Which lines in the entries below contain the word "link"? Show each such line in full, treating uppercase and lowercase as different.

** Rows **
▼

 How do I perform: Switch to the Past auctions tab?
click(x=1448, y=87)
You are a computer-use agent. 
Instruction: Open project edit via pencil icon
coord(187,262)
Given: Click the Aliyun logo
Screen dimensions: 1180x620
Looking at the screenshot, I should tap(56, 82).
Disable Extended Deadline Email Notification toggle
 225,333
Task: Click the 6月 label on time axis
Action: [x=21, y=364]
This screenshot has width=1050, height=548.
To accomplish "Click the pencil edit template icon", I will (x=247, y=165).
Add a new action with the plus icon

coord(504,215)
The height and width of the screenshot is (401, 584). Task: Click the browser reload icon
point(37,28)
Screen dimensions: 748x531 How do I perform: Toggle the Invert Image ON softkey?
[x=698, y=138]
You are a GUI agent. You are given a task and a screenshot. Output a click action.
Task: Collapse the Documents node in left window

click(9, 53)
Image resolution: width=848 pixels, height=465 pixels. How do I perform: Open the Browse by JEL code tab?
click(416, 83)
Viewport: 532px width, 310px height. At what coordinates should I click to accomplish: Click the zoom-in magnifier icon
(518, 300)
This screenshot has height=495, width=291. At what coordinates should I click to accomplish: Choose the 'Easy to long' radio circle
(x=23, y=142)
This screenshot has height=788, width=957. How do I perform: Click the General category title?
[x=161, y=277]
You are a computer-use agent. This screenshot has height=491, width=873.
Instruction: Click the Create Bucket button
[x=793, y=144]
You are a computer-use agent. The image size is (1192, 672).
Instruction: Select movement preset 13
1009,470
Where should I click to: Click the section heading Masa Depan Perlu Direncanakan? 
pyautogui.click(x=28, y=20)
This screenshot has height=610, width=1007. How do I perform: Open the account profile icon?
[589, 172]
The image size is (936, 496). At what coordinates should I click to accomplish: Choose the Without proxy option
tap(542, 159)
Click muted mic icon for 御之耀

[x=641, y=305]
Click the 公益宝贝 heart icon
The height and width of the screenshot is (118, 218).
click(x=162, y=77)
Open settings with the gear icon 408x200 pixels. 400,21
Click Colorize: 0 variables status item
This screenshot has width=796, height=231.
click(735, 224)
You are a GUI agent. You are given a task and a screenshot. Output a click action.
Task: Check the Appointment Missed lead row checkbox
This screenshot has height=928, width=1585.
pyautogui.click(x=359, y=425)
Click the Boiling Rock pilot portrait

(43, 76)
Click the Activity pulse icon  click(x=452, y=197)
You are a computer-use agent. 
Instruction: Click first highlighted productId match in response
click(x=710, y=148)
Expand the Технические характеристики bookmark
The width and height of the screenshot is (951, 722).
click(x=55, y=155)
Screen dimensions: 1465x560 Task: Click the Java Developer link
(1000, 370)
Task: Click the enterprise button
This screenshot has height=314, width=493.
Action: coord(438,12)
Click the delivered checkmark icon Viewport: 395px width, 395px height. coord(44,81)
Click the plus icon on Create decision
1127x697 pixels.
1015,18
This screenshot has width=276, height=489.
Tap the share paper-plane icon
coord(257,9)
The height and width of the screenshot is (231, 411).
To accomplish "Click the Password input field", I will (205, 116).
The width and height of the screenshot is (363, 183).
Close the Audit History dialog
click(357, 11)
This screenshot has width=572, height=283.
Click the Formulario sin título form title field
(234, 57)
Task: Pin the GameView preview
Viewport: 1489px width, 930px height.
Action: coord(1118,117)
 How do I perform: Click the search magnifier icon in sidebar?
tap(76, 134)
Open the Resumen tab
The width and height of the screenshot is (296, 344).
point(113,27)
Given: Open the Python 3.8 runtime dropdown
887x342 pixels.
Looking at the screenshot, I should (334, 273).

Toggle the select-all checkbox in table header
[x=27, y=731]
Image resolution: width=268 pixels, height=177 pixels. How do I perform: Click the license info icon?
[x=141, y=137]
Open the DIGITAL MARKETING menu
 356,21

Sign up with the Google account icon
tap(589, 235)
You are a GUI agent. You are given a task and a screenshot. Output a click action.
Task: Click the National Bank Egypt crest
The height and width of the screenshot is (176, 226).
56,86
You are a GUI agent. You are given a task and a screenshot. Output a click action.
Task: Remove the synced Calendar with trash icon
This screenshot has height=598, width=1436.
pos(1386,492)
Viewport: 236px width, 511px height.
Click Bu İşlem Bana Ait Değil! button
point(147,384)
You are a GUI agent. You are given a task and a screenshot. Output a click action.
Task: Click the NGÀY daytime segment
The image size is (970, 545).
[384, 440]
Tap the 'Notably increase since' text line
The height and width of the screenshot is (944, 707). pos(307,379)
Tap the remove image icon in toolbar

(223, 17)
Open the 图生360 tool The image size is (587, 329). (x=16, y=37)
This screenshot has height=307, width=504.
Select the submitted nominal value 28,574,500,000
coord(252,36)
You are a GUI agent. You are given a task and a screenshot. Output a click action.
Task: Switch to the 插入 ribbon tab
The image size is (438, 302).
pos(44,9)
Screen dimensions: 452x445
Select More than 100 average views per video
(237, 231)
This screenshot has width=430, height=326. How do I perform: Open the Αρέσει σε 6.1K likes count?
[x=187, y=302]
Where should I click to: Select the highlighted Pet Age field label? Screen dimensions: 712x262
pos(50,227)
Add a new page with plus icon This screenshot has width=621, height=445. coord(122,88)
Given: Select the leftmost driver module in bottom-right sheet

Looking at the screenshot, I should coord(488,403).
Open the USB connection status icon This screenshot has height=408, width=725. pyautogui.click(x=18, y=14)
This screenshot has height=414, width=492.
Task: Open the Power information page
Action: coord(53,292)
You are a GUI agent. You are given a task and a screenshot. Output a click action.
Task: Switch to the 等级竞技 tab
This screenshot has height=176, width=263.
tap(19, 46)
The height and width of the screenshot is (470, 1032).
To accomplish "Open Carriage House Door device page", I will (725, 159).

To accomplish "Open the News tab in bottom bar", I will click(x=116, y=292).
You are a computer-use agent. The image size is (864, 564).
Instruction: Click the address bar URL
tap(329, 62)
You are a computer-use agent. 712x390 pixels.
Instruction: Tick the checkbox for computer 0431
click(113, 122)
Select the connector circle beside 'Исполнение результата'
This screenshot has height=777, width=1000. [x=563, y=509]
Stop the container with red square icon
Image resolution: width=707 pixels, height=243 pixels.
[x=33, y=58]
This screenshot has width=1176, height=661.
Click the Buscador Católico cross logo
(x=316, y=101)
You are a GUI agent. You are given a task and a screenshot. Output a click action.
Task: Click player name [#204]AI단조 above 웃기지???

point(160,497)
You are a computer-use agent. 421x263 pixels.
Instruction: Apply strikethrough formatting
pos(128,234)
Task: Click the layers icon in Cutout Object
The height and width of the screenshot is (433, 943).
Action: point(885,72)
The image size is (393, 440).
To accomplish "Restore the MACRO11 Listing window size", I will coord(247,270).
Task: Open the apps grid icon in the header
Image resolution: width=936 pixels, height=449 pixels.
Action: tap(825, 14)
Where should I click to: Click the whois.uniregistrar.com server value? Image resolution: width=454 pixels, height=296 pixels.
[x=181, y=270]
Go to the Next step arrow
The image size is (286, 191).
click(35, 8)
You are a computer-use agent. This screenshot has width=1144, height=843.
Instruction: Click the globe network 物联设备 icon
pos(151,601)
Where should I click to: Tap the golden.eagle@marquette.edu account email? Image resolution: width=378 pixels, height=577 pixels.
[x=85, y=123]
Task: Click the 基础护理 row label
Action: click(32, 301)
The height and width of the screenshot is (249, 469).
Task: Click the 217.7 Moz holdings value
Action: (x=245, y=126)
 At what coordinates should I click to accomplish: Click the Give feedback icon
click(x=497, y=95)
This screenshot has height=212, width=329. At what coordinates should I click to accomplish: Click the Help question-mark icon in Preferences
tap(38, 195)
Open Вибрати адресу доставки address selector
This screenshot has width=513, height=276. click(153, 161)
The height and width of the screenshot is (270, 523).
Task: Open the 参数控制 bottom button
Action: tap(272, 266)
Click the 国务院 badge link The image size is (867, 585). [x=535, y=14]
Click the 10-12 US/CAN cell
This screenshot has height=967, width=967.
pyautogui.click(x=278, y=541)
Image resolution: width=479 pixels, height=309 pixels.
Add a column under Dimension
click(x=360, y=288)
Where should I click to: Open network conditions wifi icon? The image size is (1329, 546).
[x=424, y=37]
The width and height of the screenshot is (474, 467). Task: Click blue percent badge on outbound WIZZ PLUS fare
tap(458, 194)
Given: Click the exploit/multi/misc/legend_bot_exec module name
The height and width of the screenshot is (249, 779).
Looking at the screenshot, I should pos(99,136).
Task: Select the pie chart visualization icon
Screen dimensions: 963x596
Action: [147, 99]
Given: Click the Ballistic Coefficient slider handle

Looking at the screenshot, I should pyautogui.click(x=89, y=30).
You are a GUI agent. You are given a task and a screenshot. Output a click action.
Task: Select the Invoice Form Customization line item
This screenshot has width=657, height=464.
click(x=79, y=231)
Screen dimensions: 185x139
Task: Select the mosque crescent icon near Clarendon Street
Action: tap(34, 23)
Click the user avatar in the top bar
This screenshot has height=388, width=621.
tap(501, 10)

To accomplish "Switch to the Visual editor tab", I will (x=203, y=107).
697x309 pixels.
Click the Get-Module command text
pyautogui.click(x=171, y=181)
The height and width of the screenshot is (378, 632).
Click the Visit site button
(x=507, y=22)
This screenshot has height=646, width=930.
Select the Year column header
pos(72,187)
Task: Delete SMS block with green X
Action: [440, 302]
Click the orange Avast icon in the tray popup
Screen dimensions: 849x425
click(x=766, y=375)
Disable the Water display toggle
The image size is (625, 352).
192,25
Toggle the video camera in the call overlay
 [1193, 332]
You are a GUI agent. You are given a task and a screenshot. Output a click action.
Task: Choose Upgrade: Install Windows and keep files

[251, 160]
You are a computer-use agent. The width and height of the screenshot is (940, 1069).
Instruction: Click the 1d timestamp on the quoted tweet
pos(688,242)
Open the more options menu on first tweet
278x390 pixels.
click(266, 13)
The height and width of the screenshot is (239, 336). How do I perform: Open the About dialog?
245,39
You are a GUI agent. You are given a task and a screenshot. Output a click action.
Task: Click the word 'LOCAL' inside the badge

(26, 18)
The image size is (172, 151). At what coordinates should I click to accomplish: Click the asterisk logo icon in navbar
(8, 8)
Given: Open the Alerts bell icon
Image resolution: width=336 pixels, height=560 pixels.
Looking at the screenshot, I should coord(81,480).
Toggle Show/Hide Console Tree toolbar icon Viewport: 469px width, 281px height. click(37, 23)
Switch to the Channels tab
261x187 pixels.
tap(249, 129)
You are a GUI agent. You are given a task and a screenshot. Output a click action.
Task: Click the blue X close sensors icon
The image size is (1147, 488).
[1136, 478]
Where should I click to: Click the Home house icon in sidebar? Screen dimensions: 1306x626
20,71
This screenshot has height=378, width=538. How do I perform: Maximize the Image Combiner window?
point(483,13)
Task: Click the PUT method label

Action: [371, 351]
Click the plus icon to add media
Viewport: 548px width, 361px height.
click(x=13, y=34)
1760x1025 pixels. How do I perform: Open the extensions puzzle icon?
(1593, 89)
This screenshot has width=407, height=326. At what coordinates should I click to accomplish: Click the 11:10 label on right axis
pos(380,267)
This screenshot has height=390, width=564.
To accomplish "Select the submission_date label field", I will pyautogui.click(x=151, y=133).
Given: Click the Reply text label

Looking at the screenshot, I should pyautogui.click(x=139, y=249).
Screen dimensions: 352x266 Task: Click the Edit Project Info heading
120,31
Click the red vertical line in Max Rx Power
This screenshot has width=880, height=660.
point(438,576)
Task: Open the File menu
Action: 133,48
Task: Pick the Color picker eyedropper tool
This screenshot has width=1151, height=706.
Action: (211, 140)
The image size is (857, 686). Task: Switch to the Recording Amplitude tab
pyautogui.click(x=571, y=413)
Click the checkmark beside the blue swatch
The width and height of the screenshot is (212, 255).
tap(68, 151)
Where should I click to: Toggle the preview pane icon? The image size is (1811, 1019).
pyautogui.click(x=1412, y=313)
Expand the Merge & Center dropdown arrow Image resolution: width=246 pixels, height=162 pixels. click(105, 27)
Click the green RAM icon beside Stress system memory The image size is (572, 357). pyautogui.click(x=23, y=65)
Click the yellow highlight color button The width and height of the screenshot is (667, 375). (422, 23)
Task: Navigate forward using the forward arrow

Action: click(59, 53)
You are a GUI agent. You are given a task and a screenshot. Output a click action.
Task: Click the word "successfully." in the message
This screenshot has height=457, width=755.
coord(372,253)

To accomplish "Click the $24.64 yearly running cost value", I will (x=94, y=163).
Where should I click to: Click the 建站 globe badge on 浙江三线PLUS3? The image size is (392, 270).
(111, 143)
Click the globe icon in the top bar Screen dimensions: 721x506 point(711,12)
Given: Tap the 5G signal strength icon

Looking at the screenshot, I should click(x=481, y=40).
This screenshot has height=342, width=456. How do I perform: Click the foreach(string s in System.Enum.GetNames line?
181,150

▲

** Response to this exercise **
Screen dimensions: 1465x560 Task: Click the Java Developer link
Click the 国务院 badge link The image size is (867, 585). [x=535, y=14]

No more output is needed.